Intrahepatic ductal rupture is a complication that occurs secondary to intraoperative extraction of biliary calculi with Fogarty balloon catheters . With this technique, the catheter is often advanced blindly into the intrahepatic ducts through a choledochotomy. The balloon is inflated and then withdrawn to remove calculi. Intrahepatic ducts may rupture if the balloon is distended beyond the luminal capacity of the duct. The use of fluoroscopy would help to prevent this
problem, but the necessary equipment may not be available in the operating room. Radiographically, large or small irregular collections of contrast medium can be identified in the liver parenchyma associated with focally dilated intrahepatic ducts (Fig. 4.32). Hepatic abscess may be a sequela of this problem in patients with cholangitis and infected bile. Focal or segmental ductal ectasia, rather than rupture, may result if the balloon is deflated before frank rupture has occurred . The radiographic findings in this circumstance may simulate Caroli's disease.

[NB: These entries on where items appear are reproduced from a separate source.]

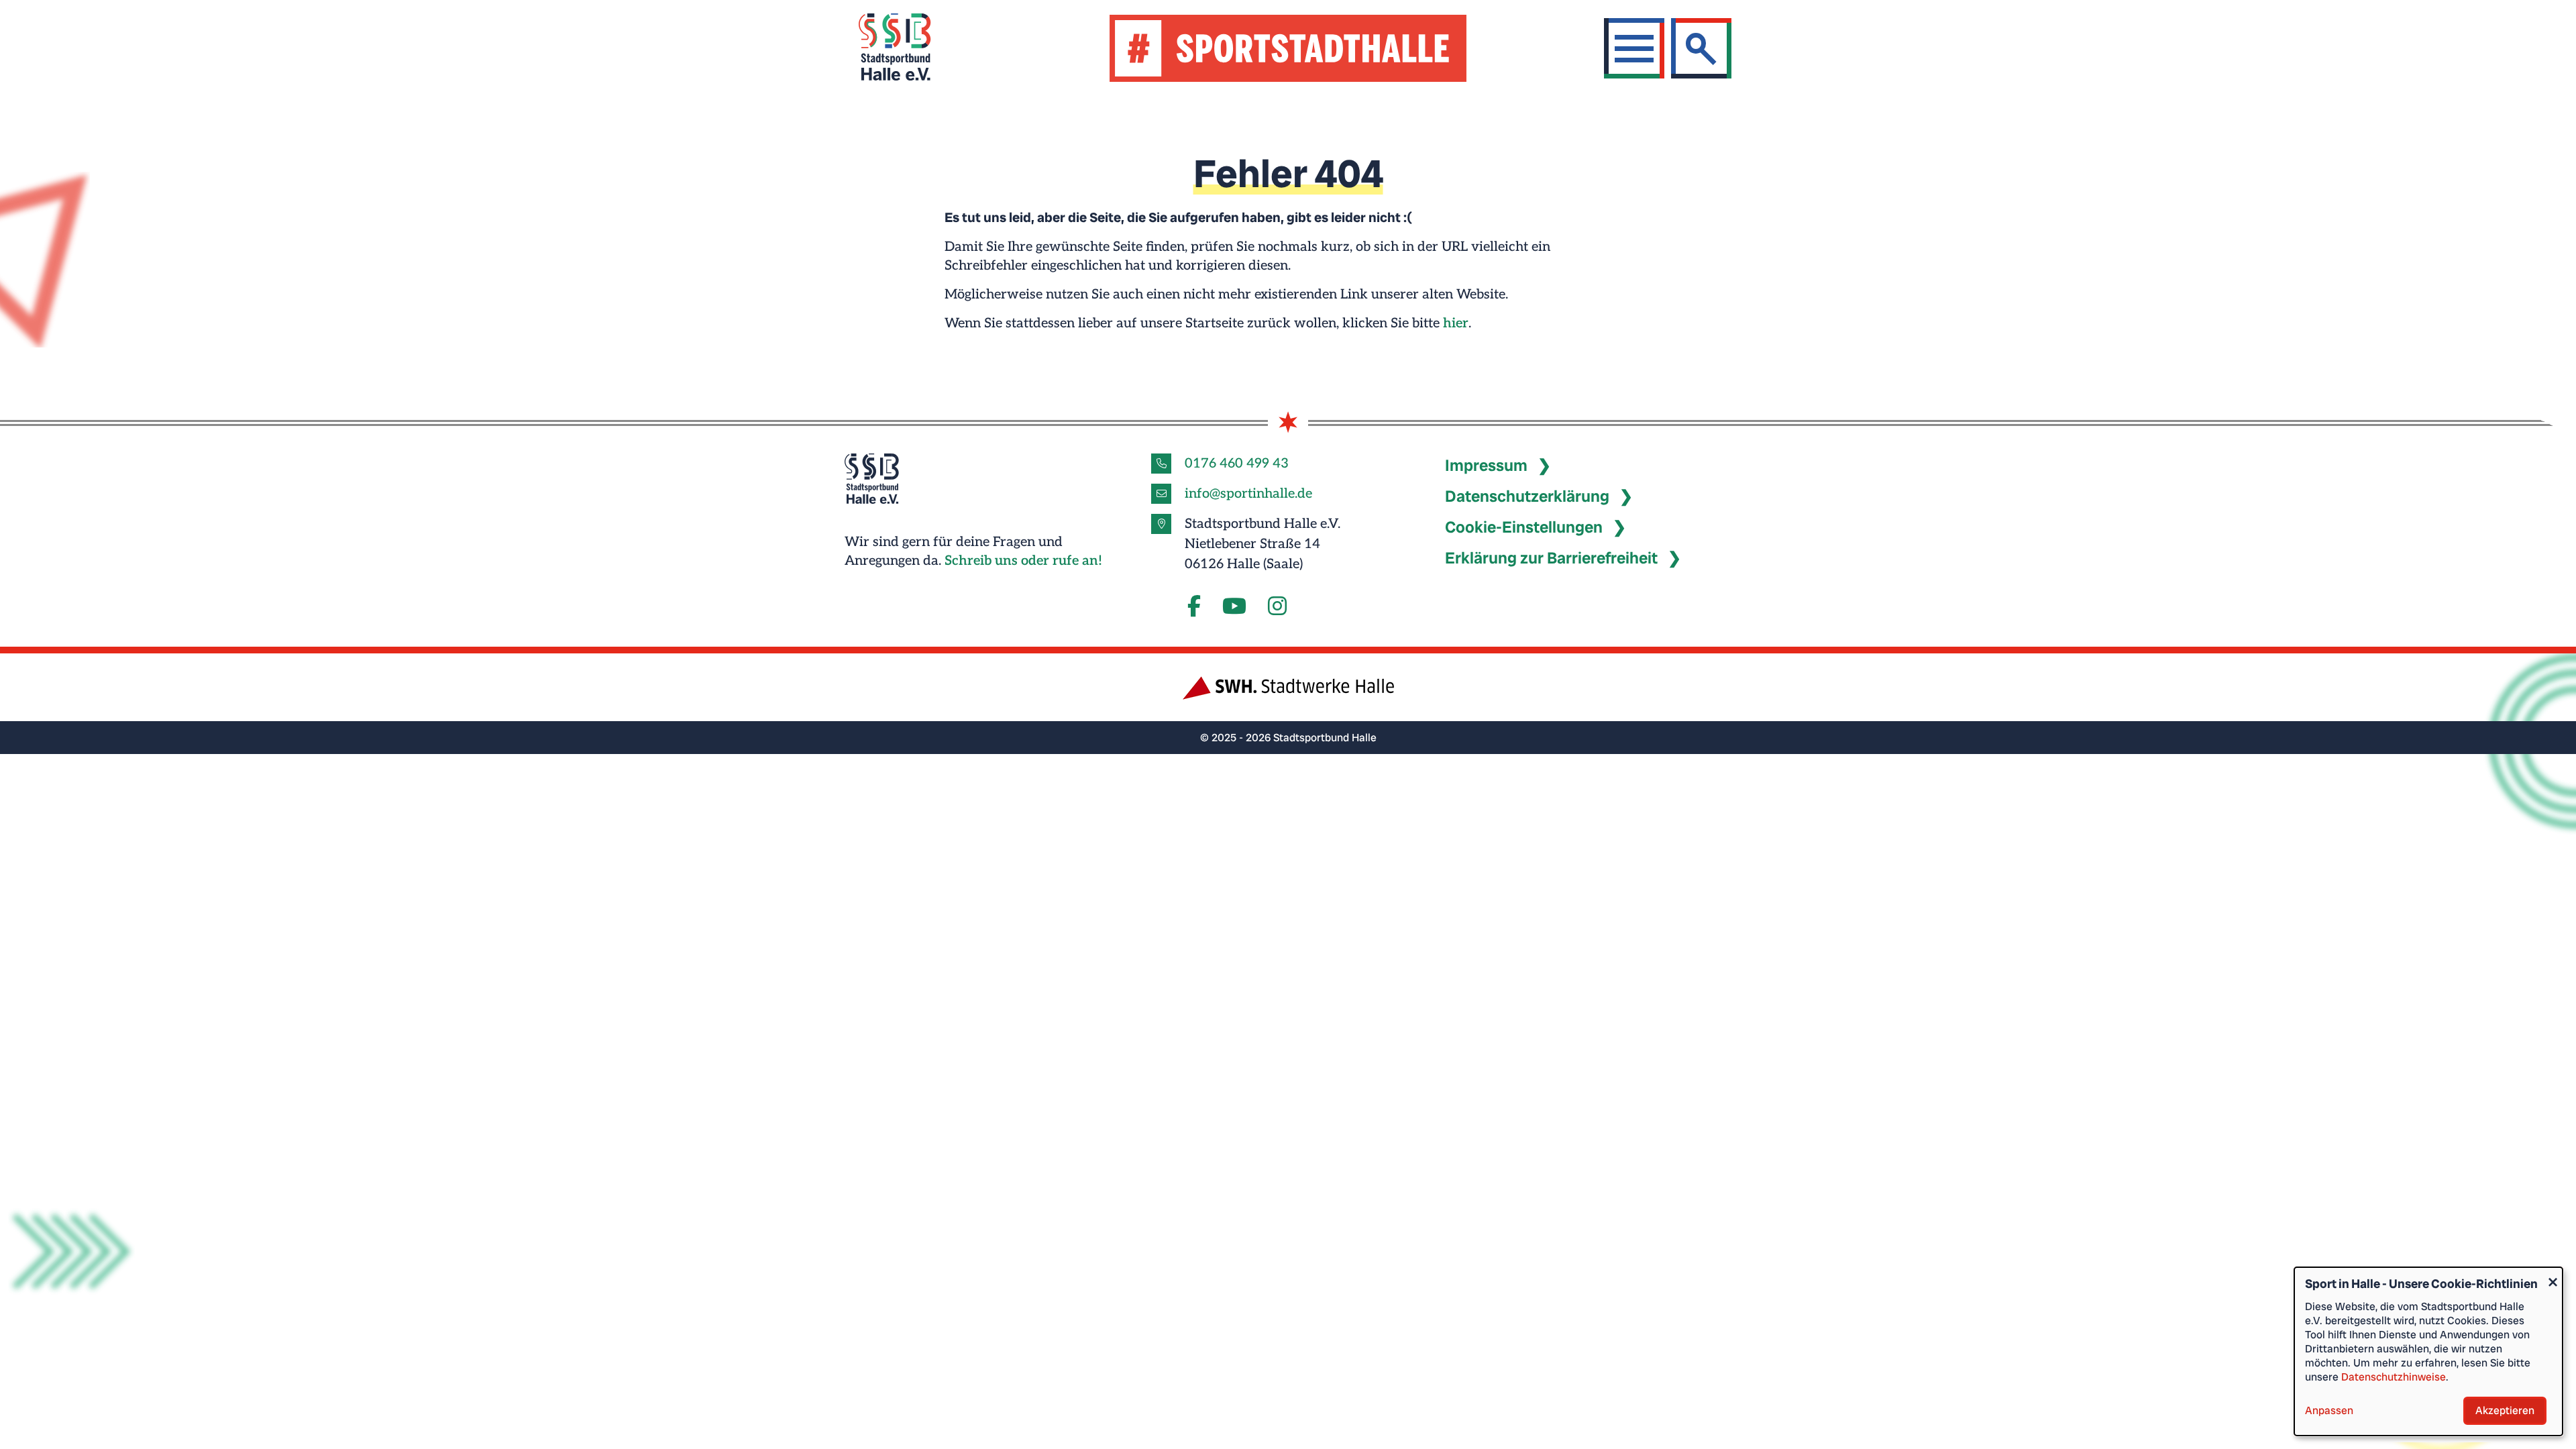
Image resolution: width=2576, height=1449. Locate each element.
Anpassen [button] (2329, 1410)
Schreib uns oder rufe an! (1023, 561)
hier (1455, 323)
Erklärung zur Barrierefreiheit (1551, 557)
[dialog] (2428, 1351)
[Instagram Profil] (1277, 607)
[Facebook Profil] (1194, 607)
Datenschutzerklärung (1527, 496)
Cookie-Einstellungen (1524, 527)
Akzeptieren (2504, 1410)
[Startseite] (911, 48)
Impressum (1486, 465)
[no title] (1234, 607)
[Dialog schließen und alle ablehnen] (2552, 1275)
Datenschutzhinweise (2393, 1377)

Bleeding after cholecystectomy may be secondary to avulsion or tear of the cystic artery, slippage of the cystic artery sutures, injury to the hepatic artery, laceration of the liver, bleeding from the gallbladder bed after surgery for acute cholecystitis, and rarely, injury to the inferior vena cava or iatrogenic fistulas between the hepatic artery and portal vein [17,20]. One angiographic study showed evidence of vascular injury in 57% of patients with biliary strictures . The presence of portal hypertension increases the risk of vascular injury.
The right hepatic artery is particularly susceptible to injury because of its course, running almost parallel to the cystic duct along the edge of the hepaticoduodenal ligament. Variations in the anatomy of the right hepatic artery also predispose patients to injury. Accidental ligation of the hepatic artery may lead to hepatic infarction .
T tubes are commonly placed in the common duct after common duct exploration. Since most common duct stones are now removed endo-scopically, the number of patients requiring ductal explorations and T tubes is diminishing. Complications related to T tubes include faulty placement, dislodgment, obstruction, extrusion, breakage, and disintegration. A long proximal arm of a T tube can lead to obstruction, cause biliary obstruction from a portion of the liver, or prevent retained stone passage. Blood clots, calculi, gravel, encrusted material, or kinking can lead to obstruction of the T tube. Obstruction by encrusted material is related to the length of time the T tube has been in place. T tubes may also cause biliary perforation if a limb penetrates the walls. The limbs of the T tube are usually cut obliquely, and the sharp end can erode the bile duct wall, especially if cholangitis has rendered it friable .
Plain films of the abdomen may suggest an abnormal position of the tube, and contrast medium can be injected for confirmation (Fig. 4.33).